Drake never directly brought his famous equation into his talk. But one critical factor is the length of time that a civilization might be communicating—the likelihood of our finding one another falls if our conversational eras fail to overlap sufficiently. However, he reported “good news for people who afraid that we have been advertising our presence” and are worried about aliens being “about to invade.” Our own passive “communication” to the Universe has been dropping off precipitously as our use of technology and energy has shifted. We used to beam many megawatts of television broadcasts into space. No more—we’re going with digital, satellite, cable TV now, meaning thousands of times less energy expended accidentally broadcasting to the stellar neighborhood. Soon, the only signature of our technological civilization to a far-off society could be the lights of our night-lit cities—something we aren’t yet capable of looking for ourselves. A very patient observer might notice our atmosphere heating up over time and deduce that we have been subjecting our planet to global warming.
Drake said he is beginning to feel that it may be our moral obligation to start an intentional broadcast, to try to share what we have learned with unknown aliens in the far-off planetary systems. His reading leads him to believe that altruism is a part of our evolutionary heritage and to hope that evolution elsewhere has instilled enough of that same drive to cooperate so that eventually we may be able to do the one thing that we can do over interstellar distances—talk.

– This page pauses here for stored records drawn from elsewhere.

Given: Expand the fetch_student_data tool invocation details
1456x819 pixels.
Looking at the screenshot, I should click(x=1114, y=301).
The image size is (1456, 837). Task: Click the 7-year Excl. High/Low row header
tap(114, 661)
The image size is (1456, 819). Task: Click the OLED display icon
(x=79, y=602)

What about the Fermi paradox? Where are those others? One audience member was convinced that visitors have been here already, but Drake sadly told him he’d checked out those same stories when he was younger, too, and was disappointed to find they were all dead ends, that the fantastic accomplishments of early civilizations on Earth didn’t rely on helpful aliens but on ordinary humans performing great feats. Interstellar travel is too expensive, in energy terms, he thinks. When pressed, Drake’s line is that the reason we haven’t seen alien interstellar travellers is that “the only ones who would try are the dumb ones—and they don’t know how.”

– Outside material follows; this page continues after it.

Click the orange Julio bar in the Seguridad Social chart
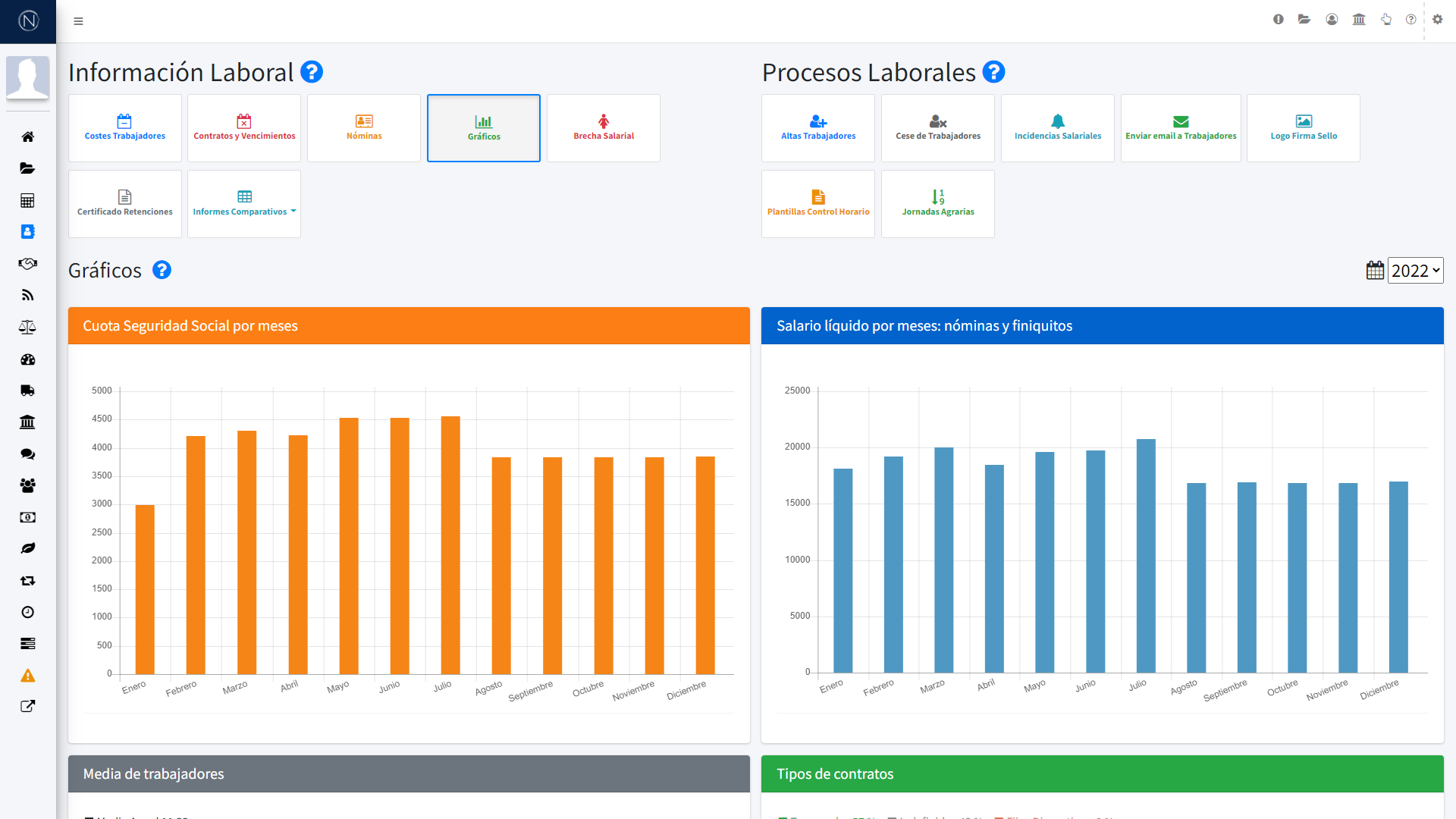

So after the Q&A, there was a little bit of meet-and-greet. Yes, I got to shake Drake’s hand and tell him I enjoyed the talk and always like it when I hear something new. He said, “well, I try.” Our new acquaintance, Joshua, roamed the crowd collecting a few new autographs and working up to saying hello to Drake. By that time, he was one of the last well-wishers. Drake was surely pining for dinner (his companions were already talking about food), but he listened to this young student, gave his autograph, and then instead of grabbing his bag and dashing away, he stood up and chatted with him for a few minutes. Ergo: Drake & Josh 1, 2a, and 2b:
Coda: Clark was starved, I was hungry. So we went in search of dinner. We randomly selected an open restaurant, placed our orders. And then Frank Drake and his entourage arrived. (Well, is 2 people an entourage? Let’s just say yes.) So I conclude my report with a mention that Frank Drake finished his long day of Keplering with an omelet plate at Crepevine. I hope he survived—the portions there are well on the way to having detectable gravitational effects.